Global

Six children, teacher hacked to death in China school



    BEIJING (Reuters) - Six children and a teacher were hacked to death in an attack on a kindergarten in northwest China Wednesday, the latest in a string of assaults on children that has stoked public alarm about the government's grip on safety.

    At least 20 children were also wounded in the attack that happened at about eight in the morning in Nanzheng County, a rural corner of Shaanxi province, the official Xinhua news agency reported.

    "The murderer has killed himself," Wu Xiaoyan, an official in Nanzheng, told Xinhua. It gave no other details.

    Xinhua had earlier reported the seven dead were all children.

    The attack, which follows a series of stabbings at Chinese schools and universities in recent years, is sure to stoke widespread public disquiet after five attacks on school children in the last few weeks.

    Chinese President Hu Jintao and Premier Wen Jiabao issued orders demanding action after the recent incidents, the country's top law-and-order official, Zhou Yongkang, told officials to beef up school security and police have vowed to identify people who could pose a threat to children.

    But the latest attack will raise even more public pressure on the ruling Communist Party, which has made a tough stance on crime a pillar of its top-down authority.

    The deaths of children strike an especially deep chord in a country where most urban families are allowed to have only one child, said Yang Dongping, an expert on education at the Beijing Institute of Technology.

    "I personally feel that media reports about these attacks have helped to create a copy cat effect," Yang told Reuters.

    "People who are mentally unstable or who nurse hatred towards society then feel that this is a way of exacting revenge, or of making their demands."

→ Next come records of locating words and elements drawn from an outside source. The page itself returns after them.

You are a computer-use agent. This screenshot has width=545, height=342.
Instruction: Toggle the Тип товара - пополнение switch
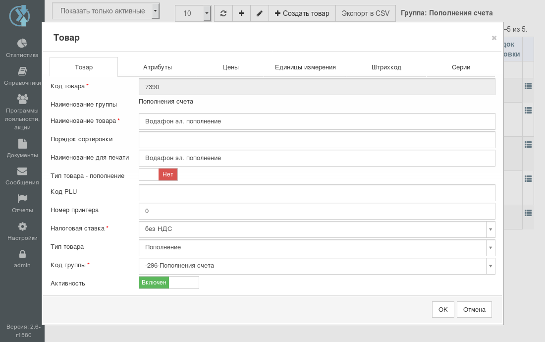[158, 174]
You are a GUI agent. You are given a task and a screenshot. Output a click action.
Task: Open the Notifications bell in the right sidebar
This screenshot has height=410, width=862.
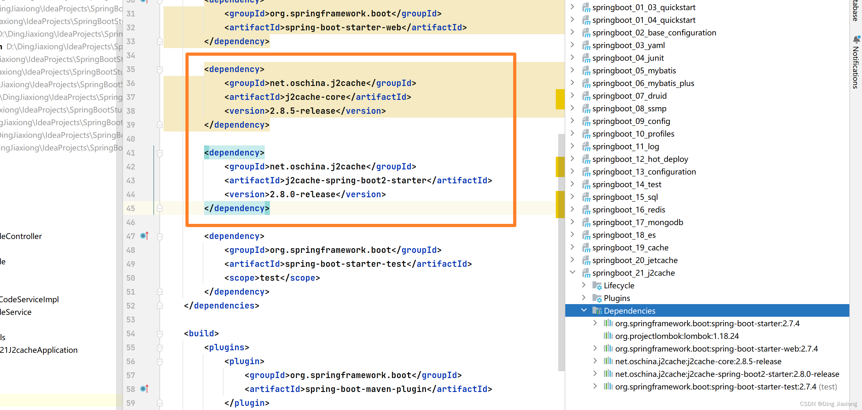(x=856, y=39)

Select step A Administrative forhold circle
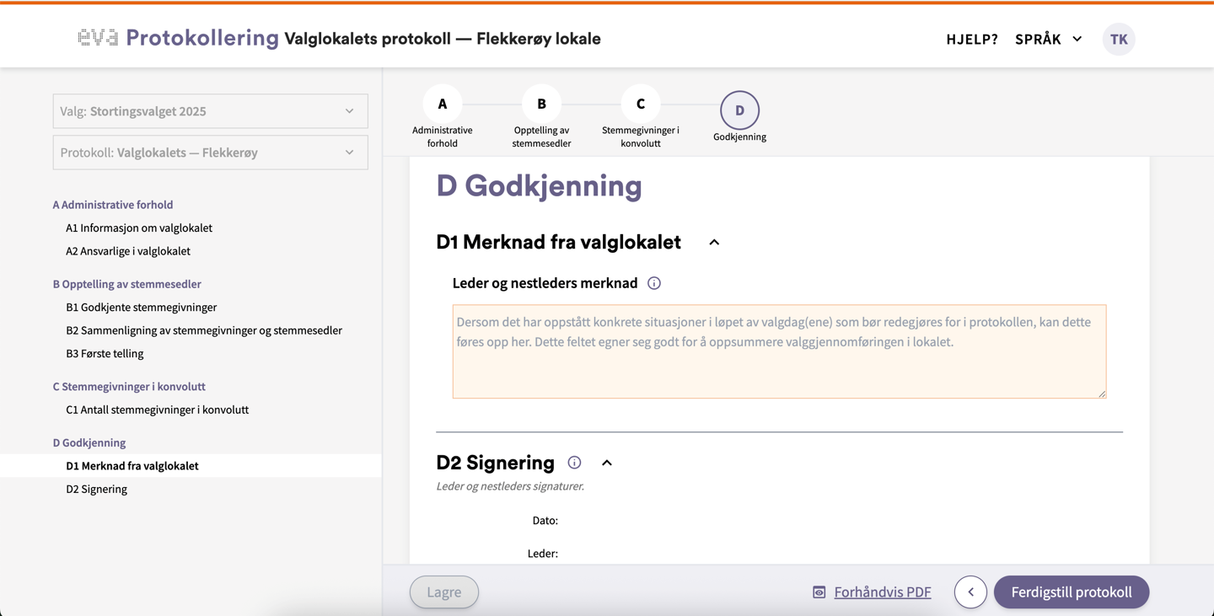point(442,104)
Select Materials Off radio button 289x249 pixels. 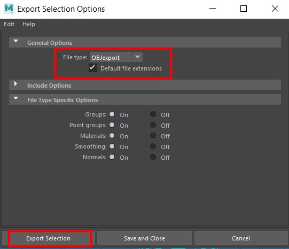(x=153, y=136)
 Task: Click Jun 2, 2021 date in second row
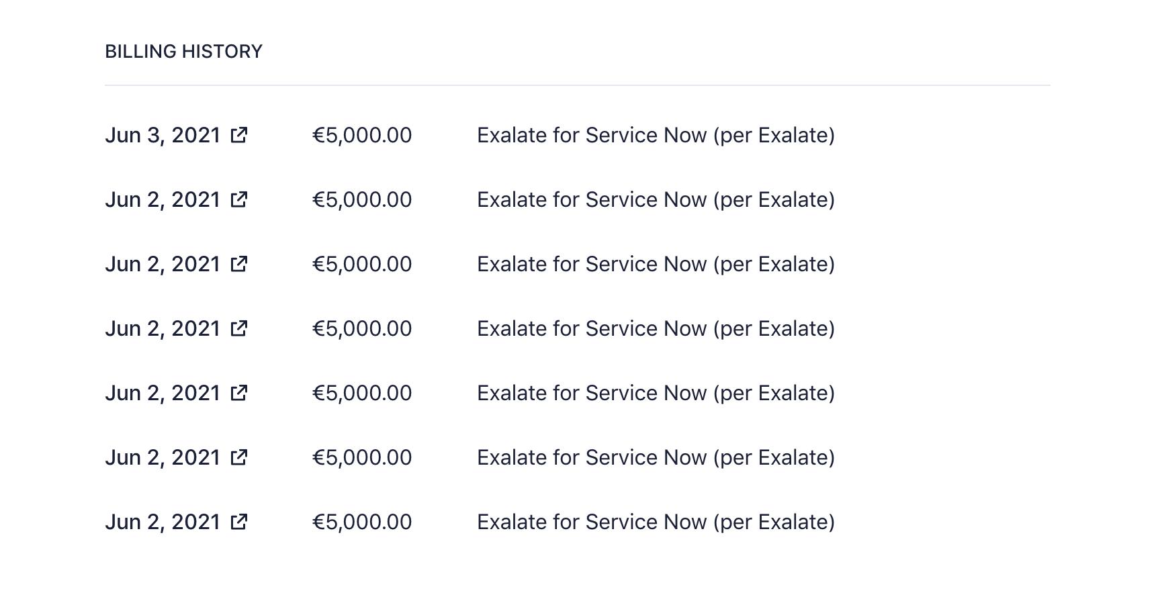click(163, 199)
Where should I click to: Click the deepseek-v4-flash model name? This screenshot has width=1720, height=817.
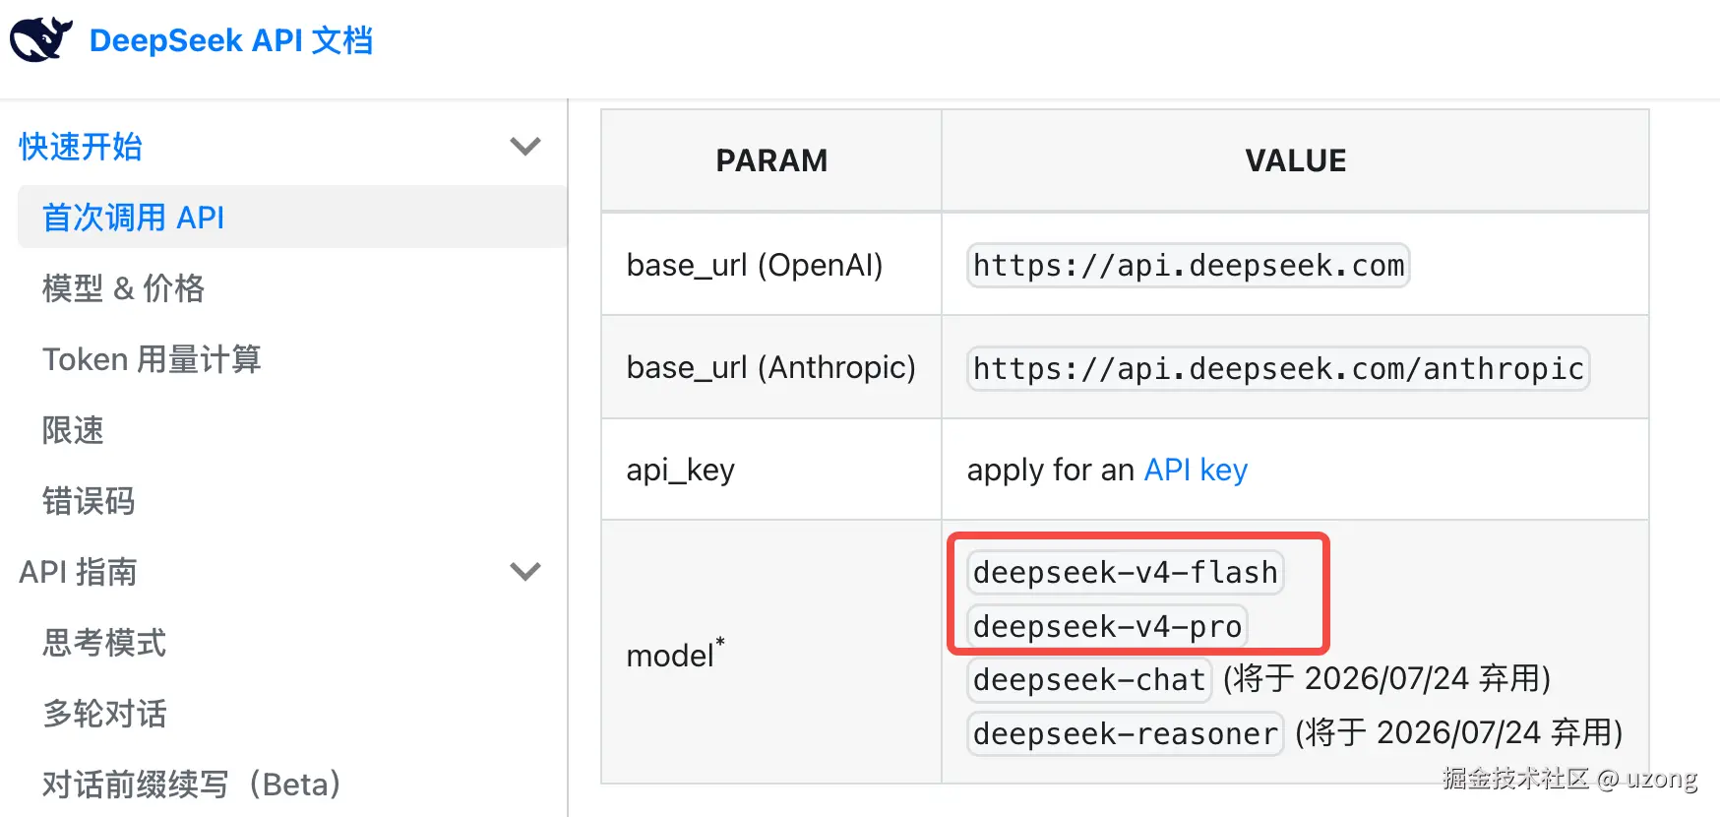click(1125, 572)
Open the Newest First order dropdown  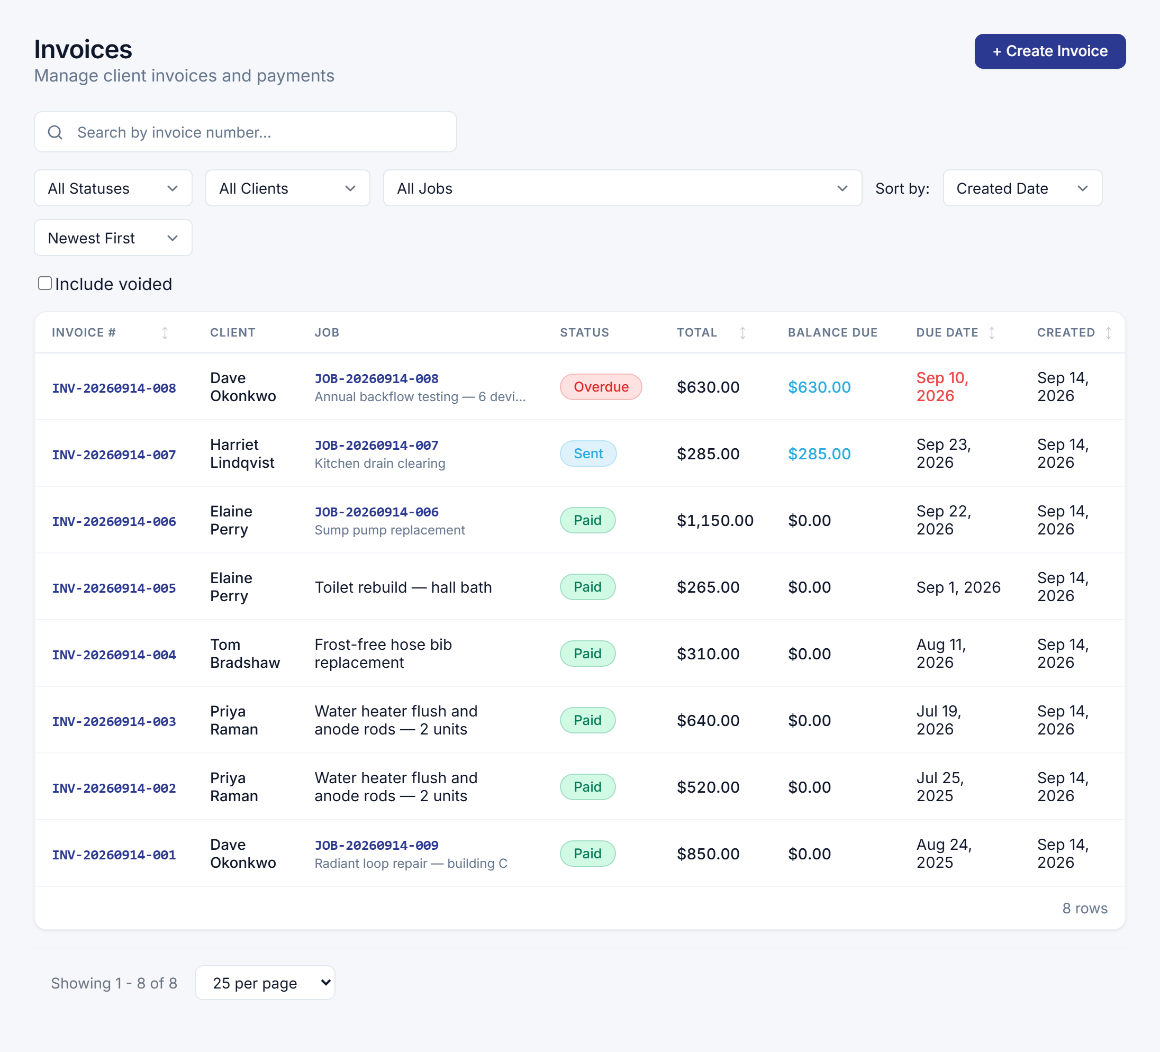click(x=113, y=238)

    In the five previous school attacks since March, 17 people died -- all but two of them children -- and over 80 were injured.

    In late April a hammer-wielding man doused with gasoline set himself alight after injuring five children and a teacher in Shandong province in eastern China.

    Before that, a teacher stabbed and wounded 18 students and a teacher at a primary school in southern Guangdong province.

    Yang, the education expert, said the latest attack would drive parents to demand even stricter security around Chinese schools.

    "But it would be unrealistic to mobilise all the police around schools," he said. "The real issues may be how the media report these incidents, as well as the broader social environment."